:: TASK MATERIAL

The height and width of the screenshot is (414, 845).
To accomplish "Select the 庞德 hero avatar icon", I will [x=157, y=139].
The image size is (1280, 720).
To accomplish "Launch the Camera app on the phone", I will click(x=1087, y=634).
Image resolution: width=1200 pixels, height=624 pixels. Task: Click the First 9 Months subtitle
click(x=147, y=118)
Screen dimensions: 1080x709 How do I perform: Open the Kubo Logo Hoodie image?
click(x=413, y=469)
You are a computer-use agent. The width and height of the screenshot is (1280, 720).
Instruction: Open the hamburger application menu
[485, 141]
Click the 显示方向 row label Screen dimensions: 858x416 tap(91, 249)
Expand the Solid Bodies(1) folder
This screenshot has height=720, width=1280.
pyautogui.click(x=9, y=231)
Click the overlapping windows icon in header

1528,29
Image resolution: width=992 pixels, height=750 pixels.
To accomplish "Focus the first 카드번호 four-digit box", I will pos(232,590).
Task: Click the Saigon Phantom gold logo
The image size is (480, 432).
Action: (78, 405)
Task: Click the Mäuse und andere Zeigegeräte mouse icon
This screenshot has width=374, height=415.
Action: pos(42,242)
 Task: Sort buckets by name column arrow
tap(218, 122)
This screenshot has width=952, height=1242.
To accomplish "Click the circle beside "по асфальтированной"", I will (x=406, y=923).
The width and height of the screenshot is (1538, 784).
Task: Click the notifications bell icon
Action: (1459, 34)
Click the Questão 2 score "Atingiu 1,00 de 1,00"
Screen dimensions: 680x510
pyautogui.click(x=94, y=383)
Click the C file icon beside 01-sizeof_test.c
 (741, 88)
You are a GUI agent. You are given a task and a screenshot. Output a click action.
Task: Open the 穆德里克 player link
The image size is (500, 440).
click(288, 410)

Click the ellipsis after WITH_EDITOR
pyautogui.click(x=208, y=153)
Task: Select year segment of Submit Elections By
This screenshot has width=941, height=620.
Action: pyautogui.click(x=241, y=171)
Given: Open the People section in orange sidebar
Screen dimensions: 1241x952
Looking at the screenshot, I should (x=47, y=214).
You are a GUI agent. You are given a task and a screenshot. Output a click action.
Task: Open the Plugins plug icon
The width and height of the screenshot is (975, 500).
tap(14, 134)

::::

→ **WHAT THIS TASK INVOLVES**
Please write the listing out again, matching each line exactly.

→ **ANSWER TO THIS TASK**
The height and width of the screenshot is (414, 845).
To accomplish "Select the 庞德 hero avatar icon", I will [x=157, y=139].
The image size is (1280, 720).
To accomplish "Launch the Camera app on the phone", I will click(x=1087, y=634).
Image resolution: width=1200 pixels, height=624 pixels. Task: Click the First 9 Months subtitle
click(x=147, y=118)
Screen dimensions: 1080x709 How do I perform: Open the Kubo Logo Hoodie image?
click(x=413, y=469)
You are a computer-use agent. The width and height of the screenshot is (1280, 720).
Instruction: Open the hamburger application menu
[485, 141]
Click the 显示方向 row label Screen dimensions: 858x416 tap(91, 249)
Expand the Solid Bodies(1) folder
This screenshot has height=720, width=1280.
pyautogui.click(x=9, y=231)
Click the overlapping windows icon in header

1528,29
Image resolution: width=992 pixels, height=750 pixels.
To accomplish "Focus the first 카드번호 four-digit box", I will pos(232,590).
Task: Click the Saigon Phantom gold logo
The image size is (480, 432).
Action: (78, 405)
Task: Click the Mäuse und andere Zeigegeräte mouse icon
This screenshot has width=374, height=415.
Action: pos(42,242)
 Task: Sort buckets by name column arrow
tap(218, 122)
This screenshot has width=952, height=1242.
To accomplish "Click the circle beside "по асфальтированной"", I will (x=406, y=923).
The width and height of the screenshot is (1538, 784).
Task: Click the notifications bell icon
Action: (1459, 34)
Click the Questão 2 score "Atingiu 1,00 de 1,00"
Screen dimensions: 680x510
pyautogui.click(x=94, y=383)
Click the C file icon beside 01-sizeof_test.c
 (741, 88)
You are a GUI agent. You are given a task and a screenshot. Output a click action.
Task: Open the 穆德里克 player link
The image size is (500, 440).
click(288, 410)

Click the ellipsis after WITH_EDITOR
pyautogui.click(x=208, y=153)
Task: Select year segment of Submit Elections By
This screenshot has width=941, height=620.
Action: pyautogui.click(x=241, y=171)
Given: Open the People section in orange sidebar
Screen dimensions: 1241x952
Looking at the screenshot, I should (x=47, y=214).
You are a GUI agent. You are given a task and a screenshot. Output a click action.
Task: Open the Plugins plug icon
The width and height of the screenshot is (975, 500).
tap(14, 134)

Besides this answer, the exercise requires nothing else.